We voelden ons ware ontdekkingsreizigers toen we met vier tjotters de baai van Stari Grad op het eiland Hvar (spreek uit: gwar) binnenzeilden. Vier tjotters, want meer schepen meenemen was praktisch niet haalbaar. Wel vier verschillende tjotters: de Friso (15) is een wedstrijdtjotter, de Tjilling (7) een brede, praktische tjotter en ook het Wearlamke (2) en de Wink (6) zijn stabiele boten die goed laten zien waarmee vroeger goederen werden vervoerd naar smalle en ondiepe vaartjes. Tjotters horen thuis in een plat land waar hun silhouetten van verre te zien zijn. Maar hier zeilden we een trechter binnen, tussen begroeide rotsheuvels.
De bootjes leken aardig droog te zijn na het vervoer door Europa en de tewaterlating, maar de Friso werd flink nat onder de vlonders. Zout water in de boot, dat was lang geleden. Voor de wind voeren we op de lage stadskade af.
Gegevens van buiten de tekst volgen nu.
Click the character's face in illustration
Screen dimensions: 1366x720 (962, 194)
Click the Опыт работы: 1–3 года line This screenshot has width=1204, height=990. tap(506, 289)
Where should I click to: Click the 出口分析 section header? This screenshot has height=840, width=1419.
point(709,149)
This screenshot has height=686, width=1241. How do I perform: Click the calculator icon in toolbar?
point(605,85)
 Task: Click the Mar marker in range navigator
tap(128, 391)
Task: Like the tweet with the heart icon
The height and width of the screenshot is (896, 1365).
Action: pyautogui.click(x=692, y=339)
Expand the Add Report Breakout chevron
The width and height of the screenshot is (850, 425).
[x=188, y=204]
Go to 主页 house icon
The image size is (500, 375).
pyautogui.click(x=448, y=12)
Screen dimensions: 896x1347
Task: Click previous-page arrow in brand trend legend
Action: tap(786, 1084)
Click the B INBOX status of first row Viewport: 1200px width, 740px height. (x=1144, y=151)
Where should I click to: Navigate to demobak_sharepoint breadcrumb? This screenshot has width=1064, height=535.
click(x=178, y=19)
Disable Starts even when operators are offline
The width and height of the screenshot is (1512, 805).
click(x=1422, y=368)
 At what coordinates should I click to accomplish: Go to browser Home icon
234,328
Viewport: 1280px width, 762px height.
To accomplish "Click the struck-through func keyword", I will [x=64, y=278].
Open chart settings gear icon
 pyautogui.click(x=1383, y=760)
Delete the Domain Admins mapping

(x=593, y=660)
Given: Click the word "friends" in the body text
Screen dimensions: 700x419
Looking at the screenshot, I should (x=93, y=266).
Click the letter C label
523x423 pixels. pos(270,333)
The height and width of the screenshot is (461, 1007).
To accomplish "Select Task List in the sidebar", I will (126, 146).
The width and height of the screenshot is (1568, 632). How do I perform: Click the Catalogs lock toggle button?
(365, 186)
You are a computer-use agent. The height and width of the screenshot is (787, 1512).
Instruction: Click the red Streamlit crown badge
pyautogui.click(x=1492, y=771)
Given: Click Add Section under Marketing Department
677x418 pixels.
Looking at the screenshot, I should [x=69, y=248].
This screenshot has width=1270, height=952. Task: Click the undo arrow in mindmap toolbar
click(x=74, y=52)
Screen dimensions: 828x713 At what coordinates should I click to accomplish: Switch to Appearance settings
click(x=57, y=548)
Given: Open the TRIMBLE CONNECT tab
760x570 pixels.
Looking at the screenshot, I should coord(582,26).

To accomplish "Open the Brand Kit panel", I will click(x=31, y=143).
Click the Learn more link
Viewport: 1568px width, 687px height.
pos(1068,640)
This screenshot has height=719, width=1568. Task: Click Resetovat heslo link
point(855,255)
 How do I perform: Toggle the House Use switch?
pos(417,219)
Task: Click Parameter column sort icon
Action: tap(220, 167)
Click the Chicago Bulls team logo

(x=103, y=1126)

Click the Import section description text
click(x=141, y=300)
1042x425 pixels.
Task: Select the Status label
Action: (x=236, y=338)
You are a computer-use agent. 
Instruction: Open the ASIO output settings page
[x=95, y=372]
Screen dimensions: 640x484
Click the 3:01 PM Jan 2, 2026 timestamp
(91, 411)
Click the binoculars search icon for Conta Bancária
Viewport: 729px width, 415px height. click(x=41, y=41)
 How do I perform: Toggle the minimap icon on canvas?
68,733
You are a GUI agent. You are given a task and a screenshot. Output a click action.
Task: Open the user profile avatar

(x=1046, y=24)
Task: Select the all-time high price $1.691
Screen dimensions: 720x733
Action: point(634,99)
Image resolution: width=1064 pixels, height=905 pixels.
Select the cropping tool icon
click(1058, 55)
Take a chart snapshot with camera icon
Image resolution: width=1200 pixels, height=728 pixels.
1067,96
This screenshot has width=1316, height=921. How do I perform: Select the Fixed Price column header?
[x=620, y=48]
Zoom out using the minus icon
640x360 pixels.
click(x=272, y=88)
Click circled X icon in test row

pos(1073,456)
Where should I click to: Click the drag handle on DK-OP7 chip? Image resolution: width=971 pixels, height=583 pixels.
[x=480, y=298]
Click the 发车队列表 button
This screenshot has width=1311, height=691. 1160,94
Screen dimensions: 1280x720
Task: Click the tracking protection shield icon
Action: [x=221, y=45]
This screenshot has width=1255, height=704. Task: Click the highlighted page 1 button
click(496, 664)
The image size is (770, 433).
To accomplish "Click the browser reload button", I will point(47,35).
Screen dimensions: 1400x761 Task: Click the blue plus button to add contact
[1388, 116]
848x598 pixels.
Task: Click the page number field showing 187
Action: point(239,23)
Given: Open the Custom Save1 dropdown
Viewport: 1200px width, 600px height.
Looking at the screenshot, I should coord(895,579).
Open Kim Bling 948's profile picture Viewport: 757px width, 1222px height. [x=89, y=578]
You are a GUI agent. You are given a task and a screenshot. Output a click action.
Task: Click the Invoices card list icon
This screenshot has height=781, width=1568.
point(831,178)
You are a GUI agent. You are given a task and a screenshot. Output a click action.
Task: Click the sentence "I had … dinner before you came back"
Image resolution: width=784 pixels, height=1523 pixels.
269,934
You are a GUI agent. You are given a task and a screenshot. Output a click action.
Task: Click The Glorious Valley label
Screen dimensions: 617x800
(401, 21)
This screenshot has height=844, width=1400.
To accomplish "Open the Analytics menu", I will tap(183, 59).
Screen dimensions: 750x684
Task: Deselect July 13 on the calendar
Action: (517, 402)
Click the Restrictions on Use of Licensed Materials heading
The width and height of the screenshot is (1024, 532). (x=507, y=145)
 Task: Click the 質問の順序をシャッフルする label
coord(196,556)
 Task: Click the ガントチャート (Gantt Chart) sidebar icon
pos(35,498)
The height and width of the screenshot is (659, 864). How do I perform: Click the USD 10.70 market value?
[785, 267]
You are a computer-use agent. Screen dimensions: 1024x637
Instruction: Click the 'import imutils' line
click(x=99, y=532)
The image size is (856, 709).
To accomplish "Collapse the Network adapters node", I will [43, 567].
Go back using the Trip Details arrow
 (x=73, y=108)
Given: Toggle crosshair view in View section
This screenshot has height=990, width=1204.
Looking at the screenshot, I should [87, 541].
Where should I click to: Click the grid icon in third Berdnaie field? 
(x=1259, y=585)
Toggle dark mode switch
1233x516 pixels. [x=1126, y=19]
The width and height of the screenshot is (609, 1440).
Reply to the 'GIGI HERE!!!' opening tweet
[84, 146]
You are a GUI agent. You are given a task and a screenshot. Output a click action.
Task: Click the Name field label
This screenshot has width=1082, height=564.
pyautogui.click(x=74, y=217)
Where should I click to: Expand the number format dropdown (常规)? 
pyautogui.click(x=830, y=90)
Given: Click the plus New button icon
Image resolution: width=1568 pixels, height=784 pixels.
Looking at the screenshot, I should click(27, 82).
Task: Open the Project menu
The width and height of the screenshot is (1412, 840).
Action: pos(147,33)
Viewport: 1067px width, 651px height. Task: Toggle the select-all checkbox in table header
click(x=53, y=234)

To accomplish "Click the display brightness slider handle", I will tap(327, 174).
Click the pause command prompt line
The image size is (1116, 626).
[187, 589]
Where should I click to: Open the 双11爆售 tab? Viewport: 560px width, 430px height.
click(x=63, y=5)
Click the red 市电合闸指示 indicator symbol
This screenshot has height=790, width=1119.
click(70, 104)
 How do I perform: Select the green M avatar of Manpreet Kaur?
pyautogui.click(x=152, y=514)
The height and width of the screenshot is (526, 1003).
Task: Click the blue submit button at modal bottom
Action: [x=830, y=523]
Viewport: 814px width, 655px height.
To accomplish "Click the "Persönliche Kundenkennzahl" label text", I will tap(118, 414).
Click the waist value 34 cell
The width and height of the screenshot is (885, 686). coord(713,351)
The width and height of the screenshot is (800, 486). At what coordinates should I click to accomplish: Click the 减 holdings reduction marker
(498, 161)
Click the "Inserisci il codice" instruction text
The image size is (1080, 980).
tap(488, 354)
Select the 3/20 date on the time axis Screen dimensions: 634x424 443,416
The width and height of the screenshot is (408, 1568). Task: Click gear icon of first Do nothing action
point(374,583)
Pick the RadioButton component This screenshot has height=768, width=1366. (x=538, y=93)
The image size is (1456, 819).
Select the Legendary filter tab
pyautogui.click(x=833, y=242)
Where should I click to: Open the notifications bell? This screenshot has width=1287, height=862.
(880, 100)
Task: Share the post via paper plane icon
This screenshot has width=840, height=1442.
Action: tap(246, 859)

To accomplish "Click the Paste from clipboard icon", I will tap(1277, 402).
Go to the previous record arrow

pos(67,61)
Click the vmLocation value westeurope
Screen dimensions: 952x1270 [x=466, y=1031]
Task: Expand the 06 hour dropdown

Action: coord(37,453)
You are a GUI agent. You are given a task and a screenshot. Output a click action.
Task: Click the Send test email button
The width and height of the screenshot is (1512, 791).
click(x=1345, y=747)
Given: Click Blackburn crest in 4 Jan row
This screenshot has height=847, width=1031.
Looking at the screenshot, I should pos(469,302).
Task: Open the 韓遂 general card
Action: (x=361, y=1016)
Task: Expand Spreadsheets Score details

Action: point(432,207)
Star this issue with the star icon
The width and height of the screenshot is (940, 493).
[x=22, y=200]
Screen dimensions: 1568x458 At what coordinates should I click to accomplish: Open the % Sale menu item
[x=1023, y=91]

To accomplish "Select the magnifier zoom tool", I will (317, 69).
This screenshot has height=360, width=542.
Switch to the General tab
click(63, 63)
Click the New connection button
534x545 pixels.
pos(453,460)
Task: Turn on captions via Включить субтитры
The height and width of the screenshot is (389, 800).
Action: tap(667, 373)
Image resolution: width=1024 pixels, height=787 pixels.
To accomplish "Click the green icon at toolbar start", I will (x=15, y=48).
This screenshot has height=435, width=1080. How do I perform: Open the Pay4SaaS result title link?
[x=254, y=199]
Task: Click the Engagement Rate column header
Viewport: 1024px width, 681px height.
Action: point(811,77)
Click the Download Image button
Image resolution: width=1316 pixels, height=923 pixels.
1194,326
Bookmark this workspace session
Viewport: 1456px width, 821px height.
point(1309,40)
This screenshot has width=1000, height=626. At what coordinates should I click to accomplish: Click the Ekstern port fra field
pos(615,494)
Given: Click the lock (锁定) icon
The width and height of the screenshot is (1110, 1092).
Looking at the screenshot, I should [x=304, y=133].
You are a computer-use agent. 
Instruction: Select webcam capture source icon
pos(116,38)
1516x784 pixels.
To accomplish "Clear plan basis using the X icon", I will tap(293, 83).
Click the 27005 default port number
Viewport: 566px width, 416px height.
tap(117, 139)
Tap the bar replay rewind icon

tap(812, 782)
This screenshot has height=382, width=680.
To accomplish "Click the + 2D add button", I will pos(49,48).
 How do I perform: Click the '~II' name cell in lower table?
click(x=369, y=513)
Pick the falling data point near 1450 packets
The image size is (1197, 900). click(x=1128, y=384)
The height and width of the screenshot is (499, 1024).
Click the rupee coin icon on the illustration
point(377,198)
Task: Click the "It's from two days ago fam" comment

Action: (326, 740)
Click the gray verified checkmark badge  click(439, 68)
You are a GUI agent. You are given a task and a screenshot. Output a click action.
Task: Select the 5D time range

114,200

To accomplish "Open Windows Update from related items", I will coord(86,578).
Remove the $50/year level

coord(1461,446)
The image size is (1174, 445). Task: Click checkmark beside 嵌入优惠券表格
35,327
Wanneer je voor top en takel op tijd de mooring wist te grijpen, dan meerde je soepel af op deze nieuwe, onbekende plek. En we lagen nog niet vast of de eerste geïnteresseerden meldden zich al. De tjotters zouden een bezienswaardigheid worden, zoveel was nu al duidelijk.
Zee en schepen verbinden
De Nederlandse ambassadeur in Kroatië, Charlotte van Baak, bezocht al voor de openingsparade de Nederlandse stand. ‘Dat Nederland partnerland is op dit wonderschone kleinschalige festival doet me meer dan goed,’ zei zij. ‘Wij hebben net als de Kroaten een lange maritieme traditie en door hier met onze ambachten en traditionele tjotters aanwezig te zijn, benadrukken we de overeenkomsten tussen Kroaten en Nederlanders. We zoeken de verbinding met elkaar en onderstrepen de band die we met de Kroaten voelen. Dit festival maakt mijn werk zeker makkelijker. We ervaren hier wat we voor elkaar betekenen, zodat we ook makkelijker moeilijke gesprekken met elkaar kunnen voeren wanneer dat nodig is.’
Na het bezoek liep Charlotte van Baak mee met de twintig Nederlandse vertegenwoordigers in de paradewandeltocht langs de haven naar het centrale plein.
Spannende reis
Voordat de vier tjotters van Stichting Friese Tjottervloot (SFT) en de kleine Van der Meulenschouw van het Nederlands Openluchtmuseum Arnhem (NOM) konden gaan showzeilen in de beschutte haven van Stari Grad, hadden ze een tocht van ruim 1800 kilometer over de weg afgelegd. Nadat de SFT en het NOM hun deelname aan Dani u Vali hadden toegezegd, begonnen de voorbereidingen: spullen bij elkaar zoeken om ambachten als boegbranden, disselen, smeden en zeilmaken te kunnen demonstreren.
Bij de tjottervloot stond het organiseren van bokken om vier tjotters op te vervoeren hoog op het lijstje, maar ook het meenemen van te verkopen spullen op het festival en het verzorgen van de publiciteit. Bokken zoeken bleek lastiger dan gedacht, maar een onverwacht aanbod van jachthaven ’t Varskip uit Heeg bleek een schot in de roos. Die bokken waren smal genoeg voor vervoer over de weg en met twee tjotters bovenop elkaar was het geheel net niet te hoog voor de vrachtwagen.